## WORK REQUIRED
Please duplicate every one of the rows below word for word, leaving the pictures out of your copy.

** BEGIN ENTRIES PROVIDED **

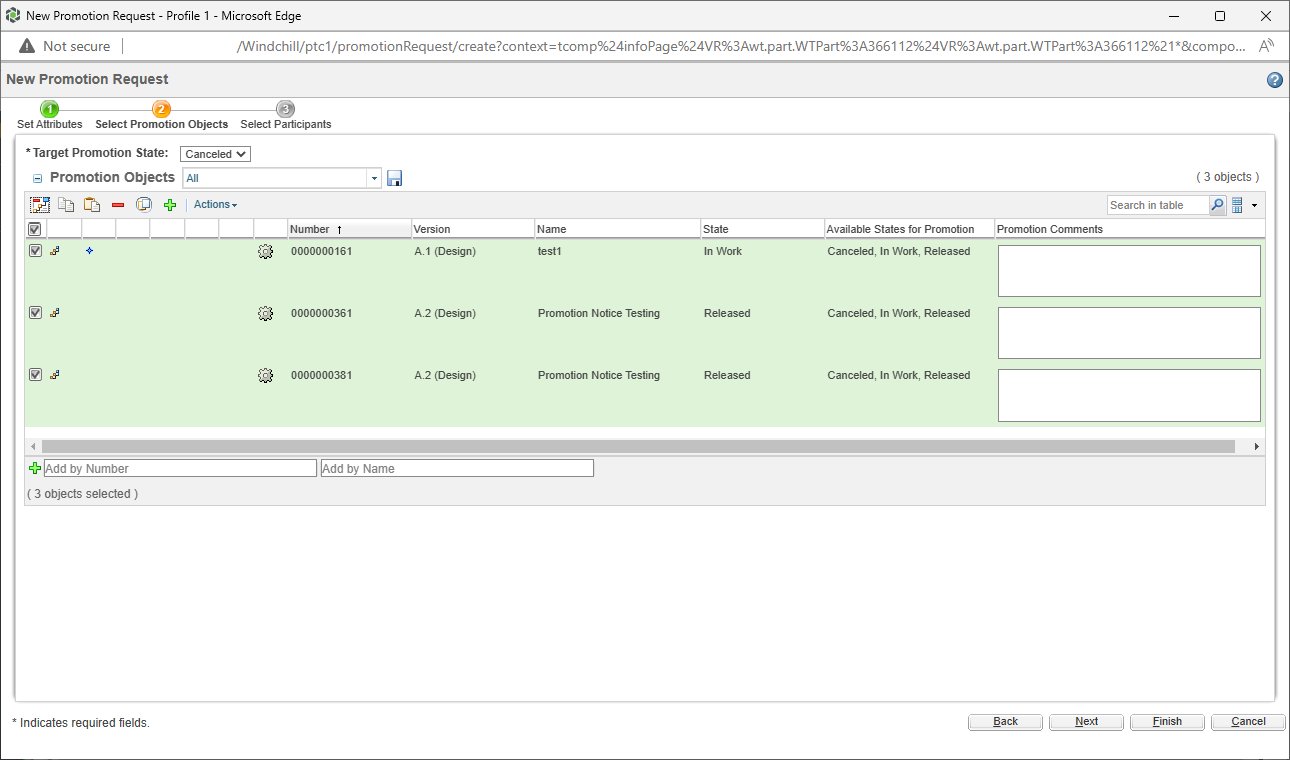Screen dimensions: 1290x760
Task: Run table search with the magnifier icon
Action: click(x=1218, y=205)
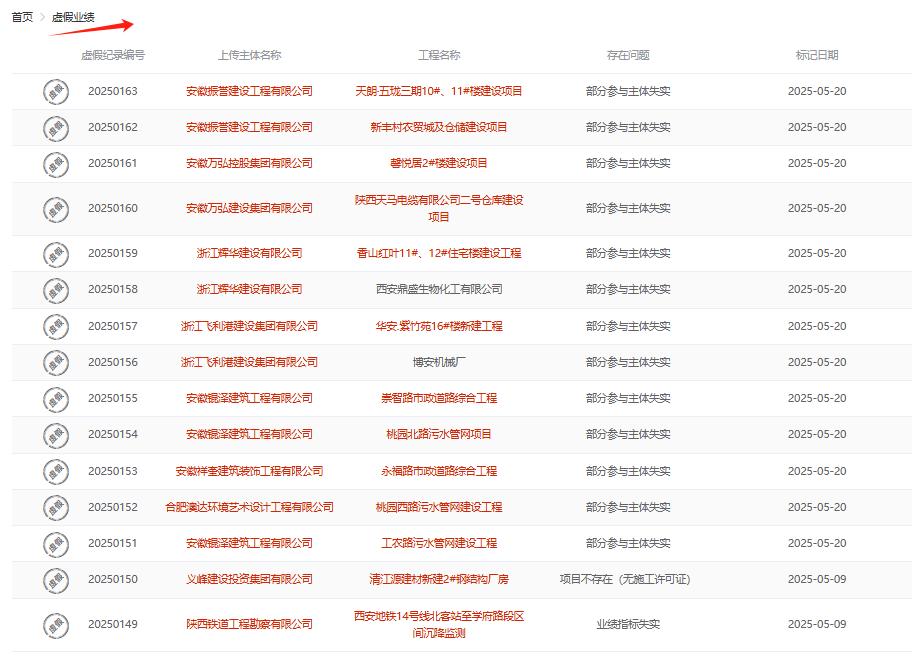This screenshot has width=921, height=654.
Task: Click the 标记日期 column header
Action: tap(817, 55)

** END ENTRIES PROVIDED **

## CORRECT RESPONSE
Screen dimensions: 1290x760
Task: Run table search with the magnifier icon
Action: click(x=1218, y=205)
This screenshot has width=921, height=654.
Task: Click the 标记日期 column header
Action: tap(817, 55)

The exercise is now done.